People typically have short memories when it comes to boycotts.

Reader
Fervor Bliss

When you do business with a group that will sell prisoners organs, do not expect sympathy when the deal goes awry.

Reader
G0dl355

Comments like these got me banned from many a sub reddit. Nothing pisses people off more than the truth.

Reader
Arktouros

Again this topic is pretty simple when you get down to it.

Not everyone in the United States is some unified front where if you upset us you lose our business. Some people exercise their freedom and choose to do that. Other people exercise their freedom and will continue to do business with those companies regardless.
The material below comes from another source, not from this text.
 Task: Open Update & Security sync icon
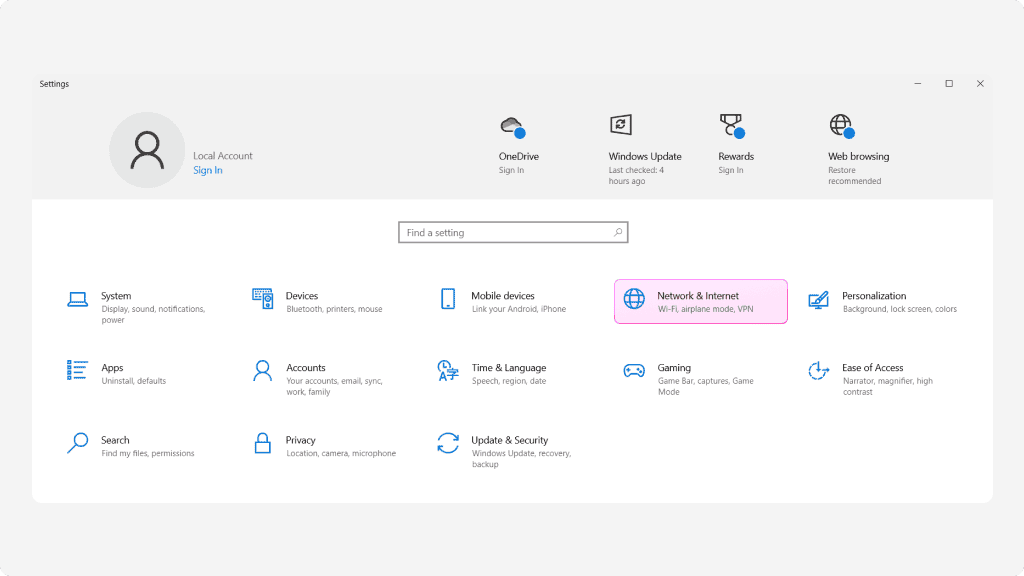coord(448,443)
That’s the inherent thing about freedom, people are free to choose. Yea it’s pretty great, but people are free to choose things you might not like.

When you compare this to a totalitarian government who can unilaterally deny access to their entire country there is no possibility for choice in that matter. They have all the power by design and their people have none.

Yes people are going to be upset at Blizzard in the US. Liberty Prime memes and such and such. However will enough be upset to actually hurt their bottom line when push comes to shove? That’s something we’re not going to see for a while (mostly because WOW Classic is going to boost their numbers even through this controversy in the Quarterly). Meanwhile if they go against China they lose all of their investment into titles (Look how we received Diablo Immortal) and any potential revenue from there current or projected in the future.

Reader
Bannex

I’m really hoping that at the end of all this we’ll stop seeing Wukong in every fucking video game ever.

Staff
Mia DeSanzo

–Checks the horse for a pulse–
–Gets out a bigger stick to make sure this time–

I think it is a sign of the world’s sickness that money means so much and principles mean so little.

Reader
Raimo Kangasniemi

It’s also the existing and possible future investments from China to ‘Western’ companies that drive ‘money before morals’ behaviour, not just the existing market in China.

Some of which might not be that transparent, but via shell companies etc.